Wout Boer: voorzitter achter het schaakbord

 

 

Het AD zet het succes van Sliedrecht in de schijnwerpers aan de hand van een verhaal met de schakende voorzitter Wout Boer.

Mooie schaak PR:

 

In de meeste sporten zal het niet vaak voorkomen dat de voorzitter van een club ook in het eerste team speelt. In de schaakwereld is Wout Boer – preses van de in de landelijke derde klasse teruggekeerde Schaakvereniging Sliedrecht – echter geen uitzondering.

 

 

Gaby Bouwman, SLIEDRECHT


Wout Boer noemt zichzelf een counter-schaker. ,,Ik speel het liefst met zwart. Laat de tegenstander eerst maar een tijdje beuken, dan sla ik later wel toe.’’

Afgelopen weekeinde werkte de tactiek. Boer scoorde een vol punt in de eerste competitie-wedstrijd tegen Terneuzen, nota bene één van de titelfavorieten. Sliedrecht won, een aardige binnenkomer bij de terugkeer in de nationale competitie. ,,Dan moet de spanning er daarna wel even af. Even een biertje drinken met z’n allen,’’ geeft Boer aan.


Wout Boer (foto Mark van Hulst)

 


Stimulans

Terneuzen bracht een team op de been dat qua gemiddelde rating zeker een punt of honderd sterker was dan Sliedrecht. Ook in het schaken is een ploeg soms echter sterker dan de som der delen. ,,Er bestaat wel degelijk zoiets als een teamgevoel, ook al speel je individueel je partij. Je kent elkaars kwaliteiten. Als iemand bijvoorbeeld in een toreneindspel een pion achter staat, weet je dat hij dat toch wel redt. Dat geeft vertrouwen. Tegen Terneuzen stonden we snel met 2-0 voor en later werd het 3-1. Dan lonkt het gelijkspel al, een uitslag waar we zeker tevreden mee waren geweest. Dat was voor de anderen ook een stimulans om daarvoor te gaan. Dat we daarna met een halfje nog de winst pakken, was helemaal mooi. We hebben een aantal spelers dat ook van mensen met een hogere rating kan winnen, dat is wel gebleken.’’
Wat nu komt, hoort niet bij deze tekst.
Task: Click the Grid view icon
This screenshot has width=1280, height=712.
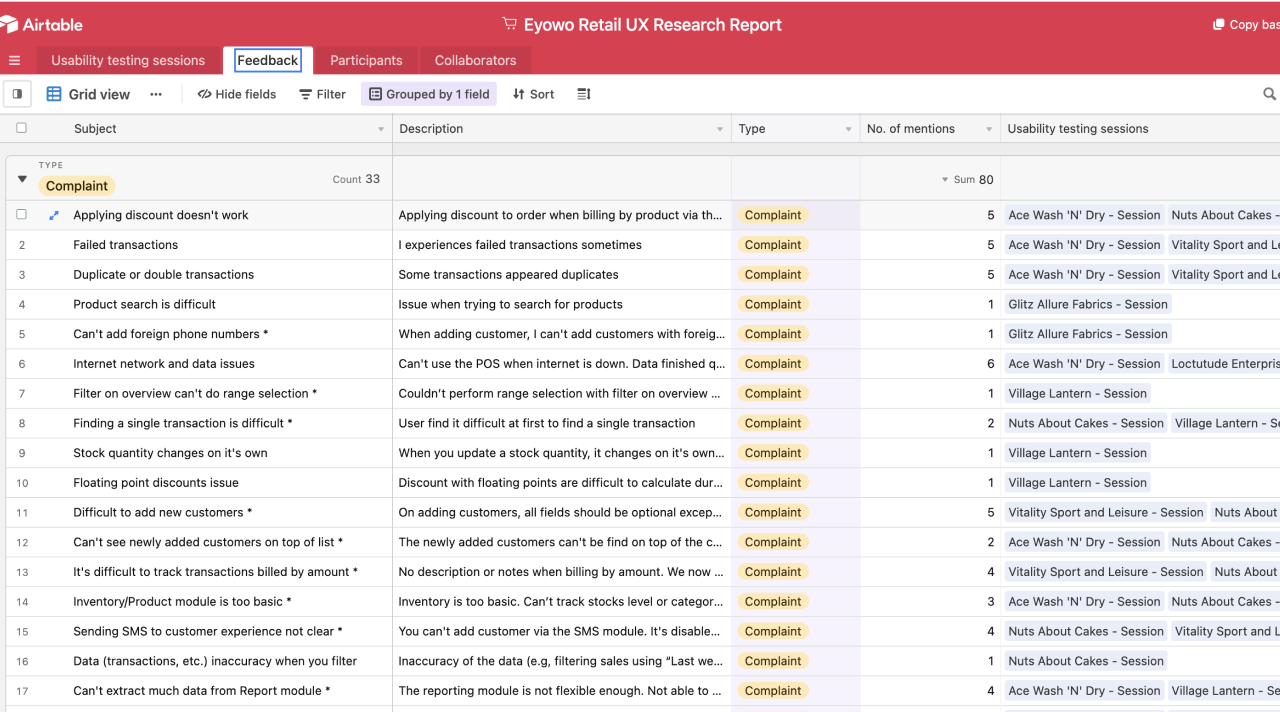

Boer is blij met de terugkeer van SV Sliedrecht in de landelijke derde klasse. De baggerdorpers speelden al eens zeven jaar op dat niveau, maar na de degradatie naar de Rotterdamse Schaakbond duurde het lang voor de club terug was.

 

Wout Boer, voorzitter Sv Sliedrecht

 

,,Dat heeft heel veel inspanning gekost. Landelijk spelen heeft toch een bepaalde aantrekkingskracht. We hebben er nu een speler uit Castricum bij, die in Papendrecht is komen wonen. Als we niet landelijk spelen, komt hij misschien niet naar Sliedrecht. Het geeft iets extra’s, ook al timmeren we regionaal al aardig aan de weg. We organiseren het kampioenschap van de Drechtsteden, hebben een behoorlijke jeugdopleiding en het boek ’De Leeuw’ van Jerry van Rekom en Leo Jansen heeft onze club heel wat publiciteit gegeven. Binnenkort komt er weer een Engelse vertaling aan. (Een compleet nieuwe bewerking!, tvb)
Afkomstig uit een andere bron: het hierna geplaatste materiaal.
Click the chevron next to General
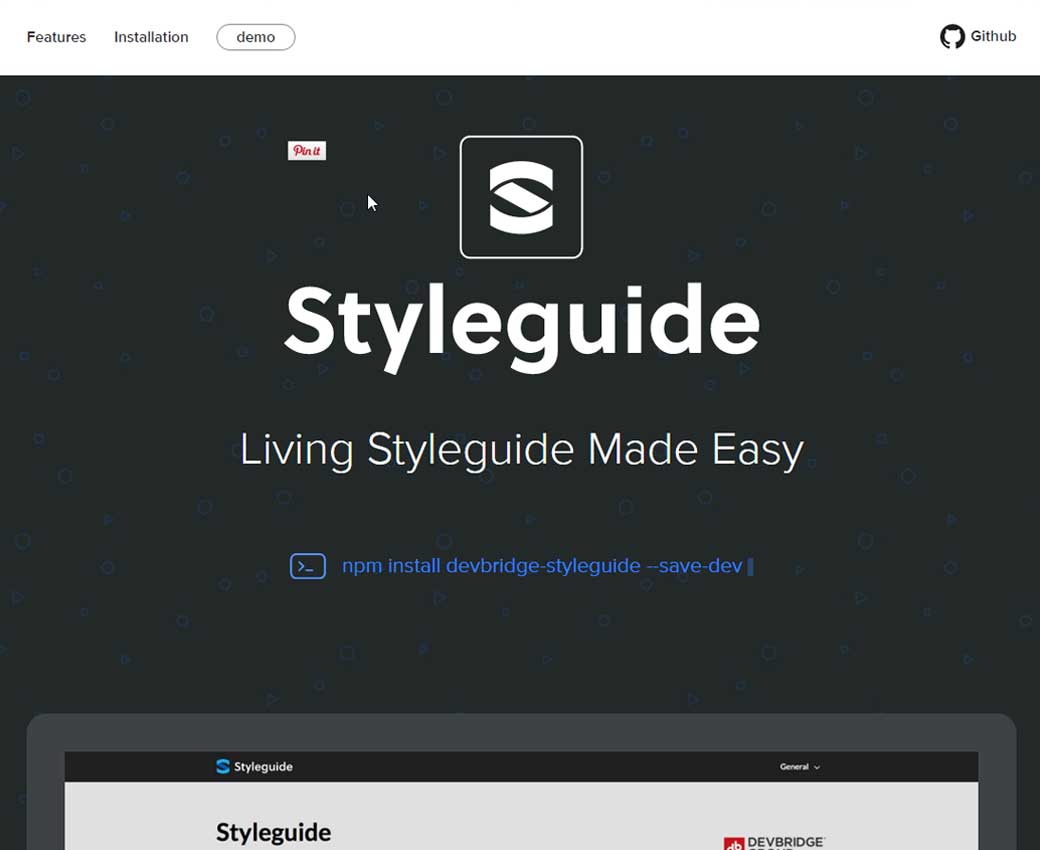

De spelers van Terneuzen kwamen zaterdag ook binnen met de mededeling dat ze ’De Leeuw’ allemaal goed gelezen hadden. Zij verwachtten dat wij in Sliedrecht allemaal die opening spelen, haha. Dat is dus niet zo, maar het geeft wel aan dat het boek ons aardig op de kaart heeft gezet.’’


Tweede klasse

De wijkteamchef bij de Rotterdamse politie is 52 jaar, maar het schaken verveelt hem nog geen moment. ,,Dat is net zoiets als voetbal kijken, daar krijg ik ook nooit genoeg van,’’ lacht Boer. ,,Een buurman heeft het me ooit geleerd. Hij zat met een gebroken been thuis en vond het wel leuk om met het buurjongetje te schaken, tegen de verveling.

 

Wout Boer als trotse winnaar van het Open Kampioenschap van de Drechtsteden 2007

foto Mark van Hulst

 

Later ben ik op de Da Costa-mavo in het schoolschaken terecht gekomen en nu dus al heel wat jaren bij Schaak-vereniging Sliedrecht. De competitiesfeer, het meten van je krachten met anderen, dat blijft trekken. Nee, ik ben zeker niet de enige voorzitter die zelf speelt. Ze zitten misschien niet allemaal in een eerste team, maar ik denk dat ze allemaal wel actief schaken. Het zou mooi zijn om ooit nog een keer naar de tweede klasse te gaan, als de jongens uit de jeugd zich doorontwikkelen. Maar voorlopig zijn we in de derde klasse al blij met handhaven. Wij zijn de underdog. Maar we spelen als clubje uit een klein dorp toch mooi net zo hoog als de club uit een grote stad als Dordrecht.’’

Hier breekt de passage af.